Creating a WPAD entry in DNS
Updated: February 1, 2011
Applies To: Forefront Threat Management Gateway (TMG)
You can configure a DNS entry on the DNS server of the domain controller of the network, from which automatic discovery requests from clients will be received (usually the Internal network), as follows:
Configure a host (A) record for the WPAD server. It is recommended to reserve a static DNS host name for WPAD, as described in Microsoft article 934864: How to configure Microsoft DNS and WINS to reserve WPAD registration (http://go.microsoft.com/fwlink/?LinkId=180364).
Create an alias (CNAME) record to point at the host record (as described in the following procedure).
To configure an alias for WPAD entry
Click Start, point to All Programs, point to Administrative Tools, and then click DNS.

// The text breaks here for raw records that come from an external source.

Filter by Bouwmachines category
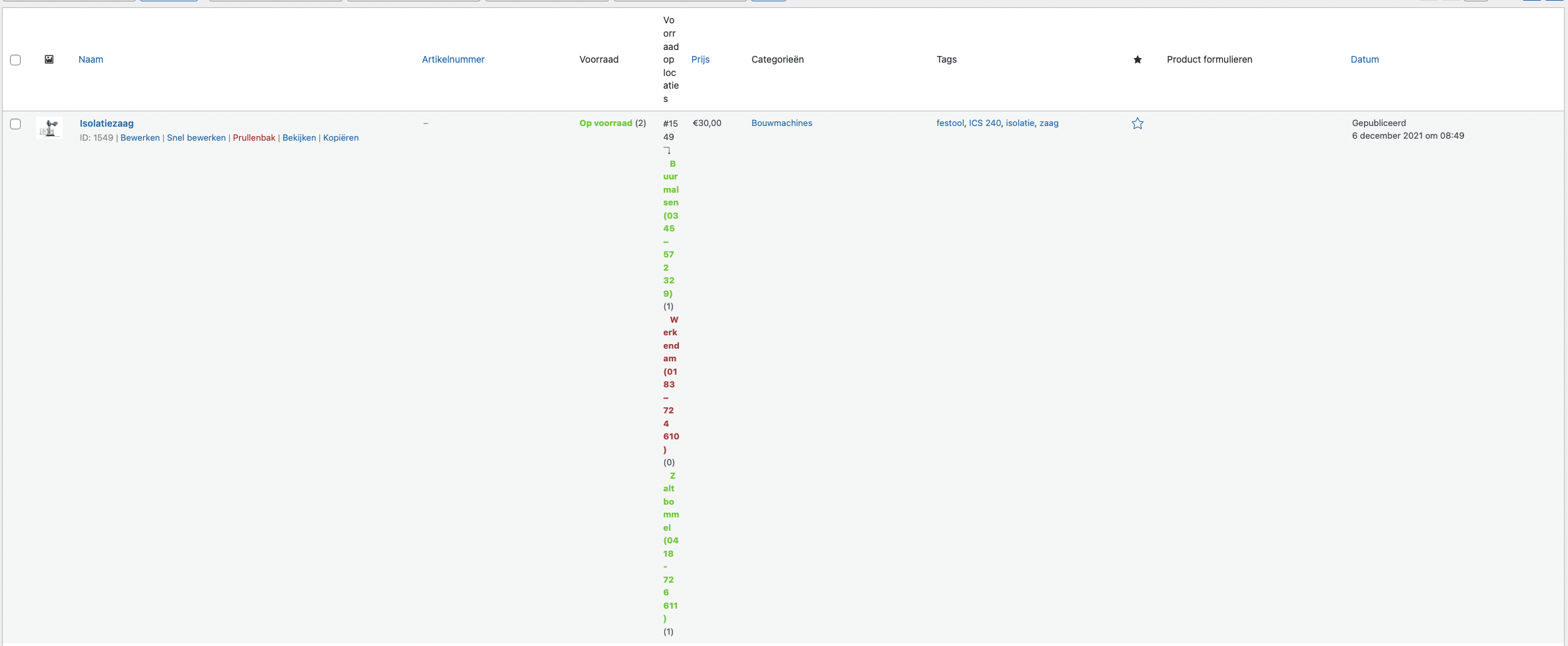Image resolution: width=1568 pixels, height=646 pixels. click(x=782, y=123)
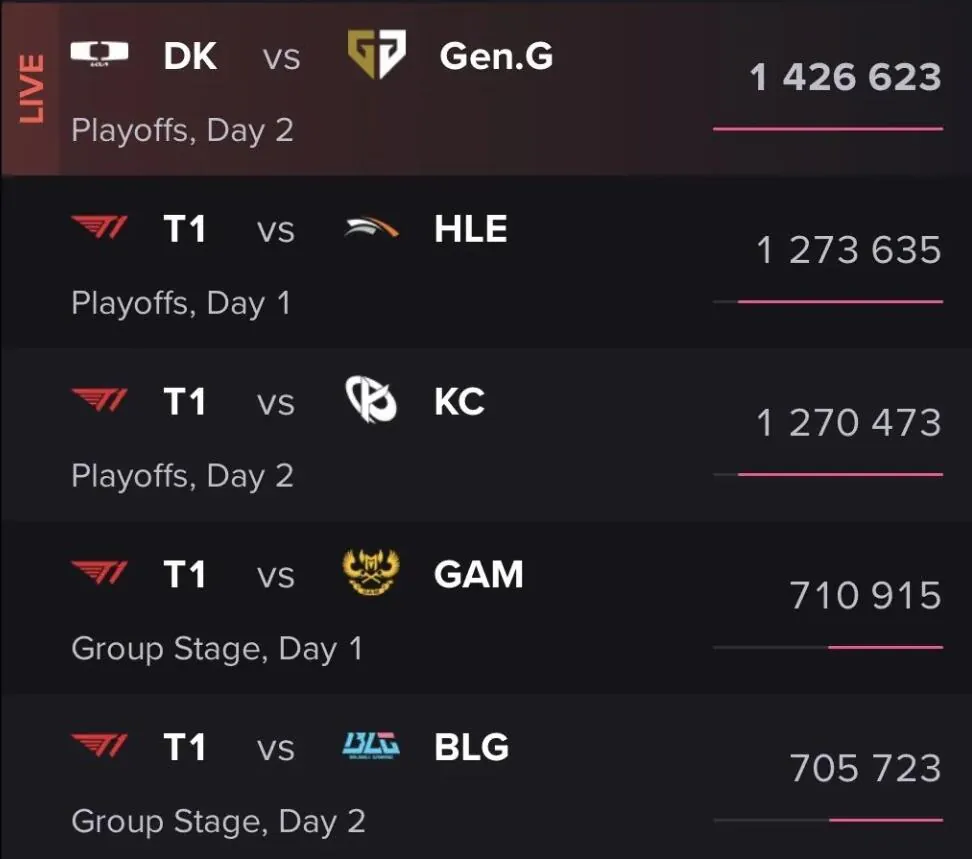Click the T1 logo in the HLE match
The height and width of the screenshot is (859, 972).
click(99, 227)
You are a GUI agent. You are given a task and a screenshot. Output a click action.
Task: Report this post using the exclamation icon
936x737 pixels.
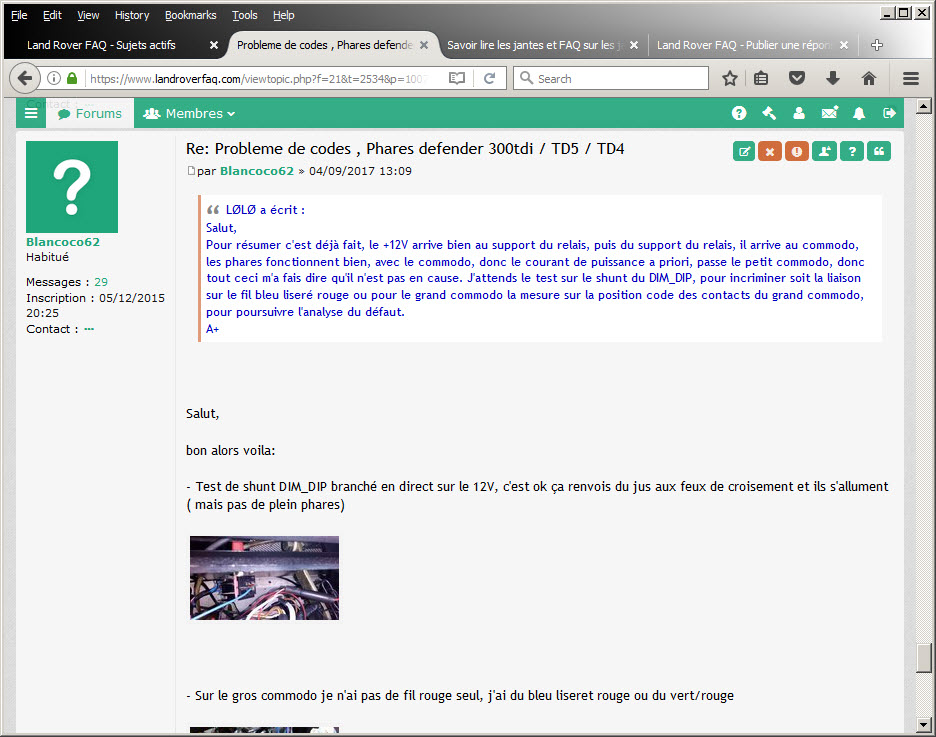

In the console tree, right-click the forward lookup zone for your domain, and then click New Alias (CNAME).
In Alias name, type WPAD.
In Fully qualified name for target host, type the FQDN of the WPAD server. If the Forefront TMG computer or array already has a host (A) record defined, click Browse to search the DNS namespace for the Forefront TMG server name.
The DNS Server role in Windows Server 2008 introduces a global query block list to reduce vulnerability associated with DNS dynamic update protocol. This may affect WPAD deployment.